Arlinger was lying on his face in the hall, next to Rodeo Dutch Charlie. They were both slab cases. Each had gunned the other. Lorrie Maddox had named it, and she was so right.
A bloodbath.
• • •
I had some hefty explaining to do before the case was officially closed. First with the law, then with Marla Tate at her apartment. A lot of pieces had fallen into place after the shooting stopped.
"Who killed the Maddox girl?" Marla asked me. "I know it was either Arlinger or Raphael."
"Negative," I told her. "The guy I swapped knuckles with in Beverly Hills and left in the garage--Hotcher--has admitted killing Lorrie in the Arapaho after she'd talked with me. He had her phone bugged."

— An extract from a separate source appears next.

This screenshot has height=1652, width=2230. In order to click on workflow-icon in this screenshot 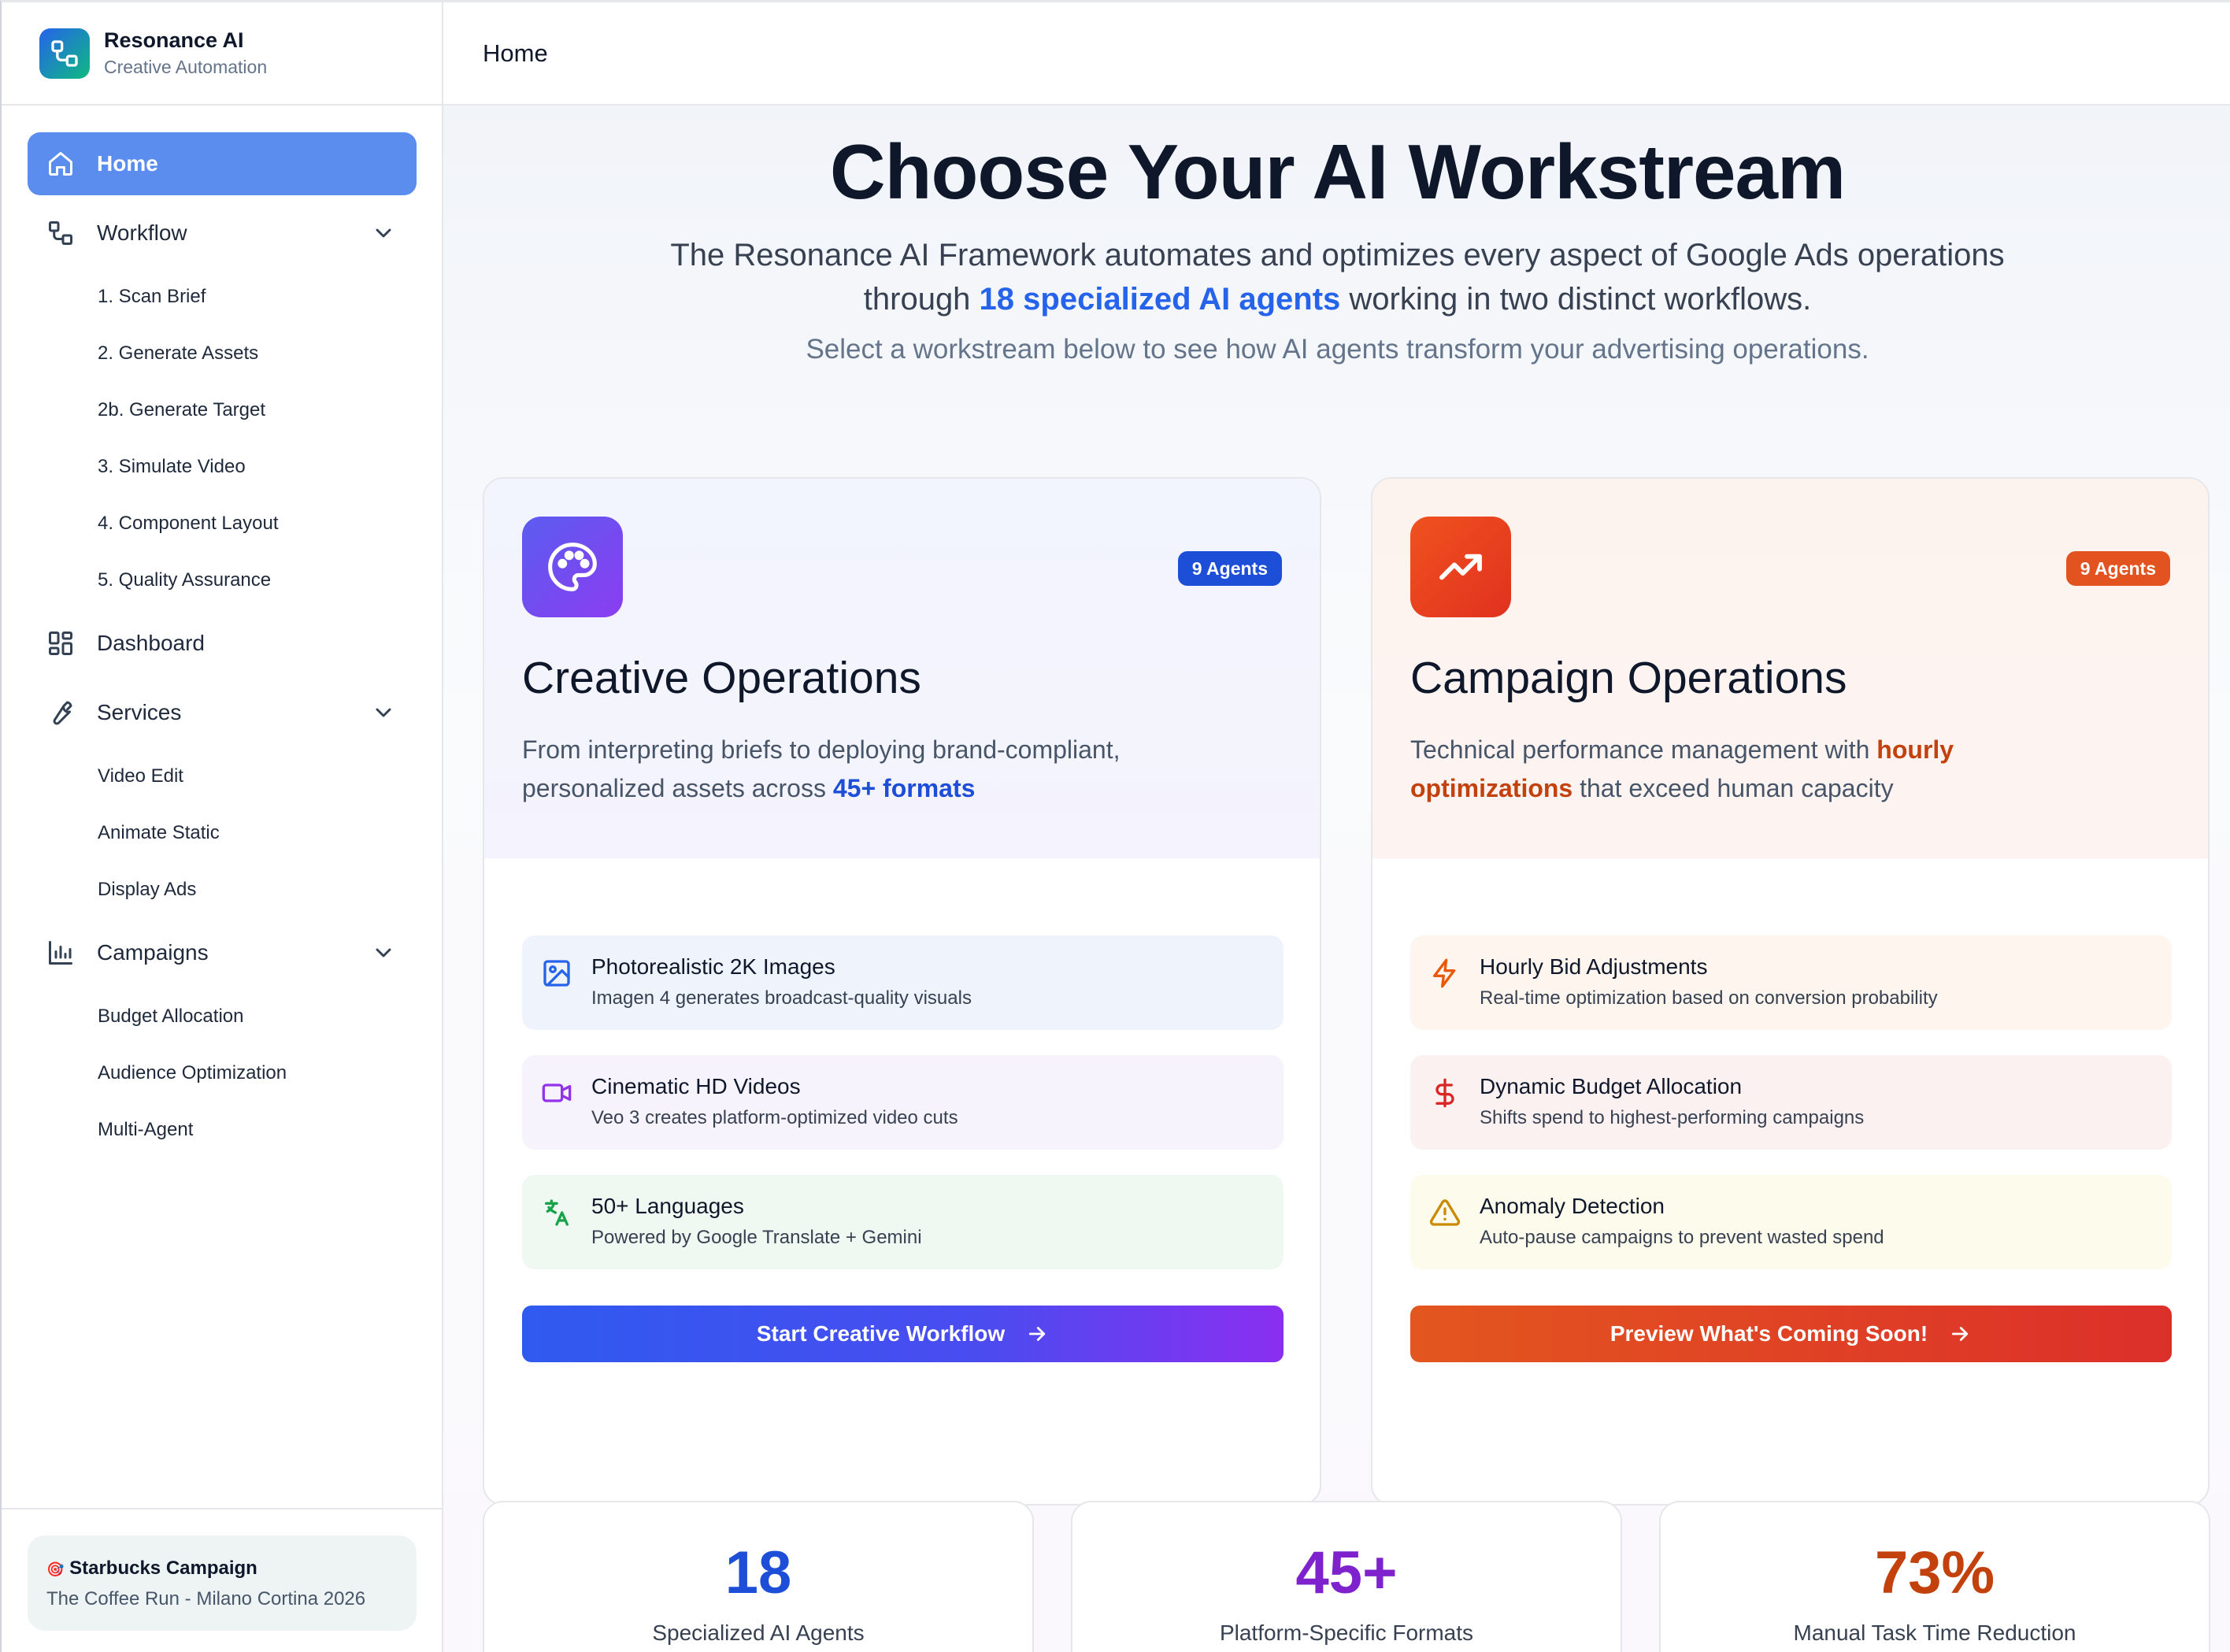, I will do `click(60, 233)`.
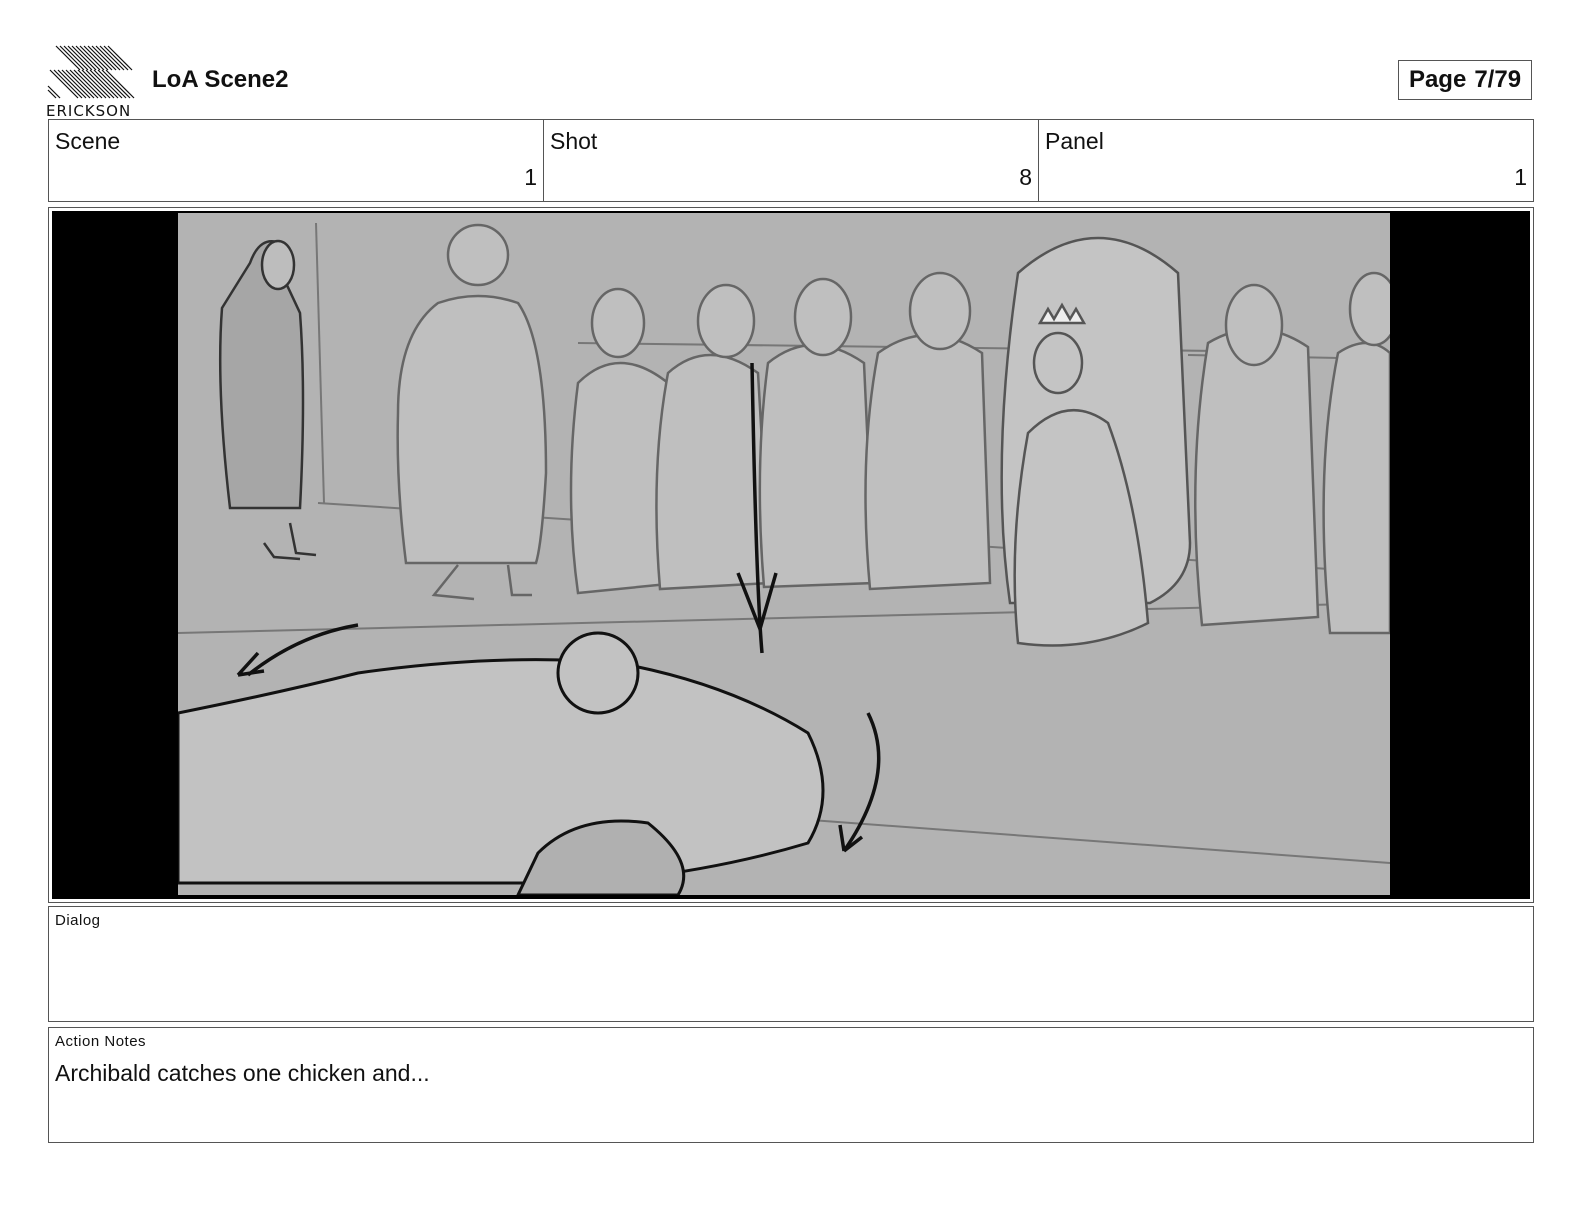  I want to click on scene-value: 1, so click(530, 177).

"But didn't you tell me she was Raphael's mistress?"
"Negative. That was before she met Arlinger."
"Then she loved Arlinger?"
"Negative. He loved her, but she dug Hotcher."
Marla shook her lovely head. "I don't get it. I just don't."
"She knew who Anson DeWitt, Jr., really was and why he committed suicide."
"You mean the suicide boy used a phony name?"
"Negative. He thought he was Anson DeWitt, Jr. But he wasn't."
"Then who was he?"
"Gib Raphael's blood son. Abandoned as a baby in Florida when Raphael was running from the law after a bank job. Old DeWitt adopted him, raised him as his own. He grew into a spoiled apple. Gambled. Got in debt up to his eyeballs. Enter Arlinger."
"Then Arlinger knew he was Raphael's son?"
"Negative. He didn't connect him with Raphael. It was simple business: The boy was in hock to Arlinger and the squeeze was on to pay up. When the kid drove off a cliff, Raphael blamed Sid Arlinger for his death. That's when he got the idea of using a dumb op--me--as the fall guy in an attempt to chill Arlinger."
"But how did Hotcher get into it?"
"On the blackmail end. He'd nosed it all out and was going to put the screws to Raphael for a pay-off to keep quiet. After the murder, of course."
"I'm hopelessly lost, Bart. Finding out who killed who, or whom, in these complicated capers always gives me a terrible headache. But I think I've got it now. Hotcher killed Lorrie Maddox because she found out that he was going to blackmail her ex-lover!"
"Negative. She was in on. the deal. She and Hotcher were planning to skip on the Raphael blackmail dough. But she cracked when things went wrong and Hotcher and to kill her to keep her from spilling the truth to me."
"Ah--so that's why Arlinger came down to L.A.--to kill Hotcher."
"Negative. Arlinger didn't know about Hotcher. He figured Raphael killed the girl. Out of jealousy. So he drove down for his personal revenge."
"Then"--Marla said dizzily--"then Angela Raphael wasn't sleeping with Arlinger, after all?"
"Oh, sure she was," I said. "Raphael never really cared who Angela slept with after the doc told him she couldn't have any more kids. He lost interest in her-- so she played the field. She was even sleeping with Hotcher."
"Whew! What a sex circus."
"You just said the magic word."
"Circus?"
"No--sex."
"Bart--you have a broken arm and you're all bruised and, besides, I still don't understand how Hotcher found out about----"
I mashed my lips over hers to shut her up. She didn't say anything else for an hour. By that time, she didn't give a damn about Hotcher.
I went back to the office to count my money. I wasn't rich, but one thing was for sure: At least I could afford a full bottle of Scotch.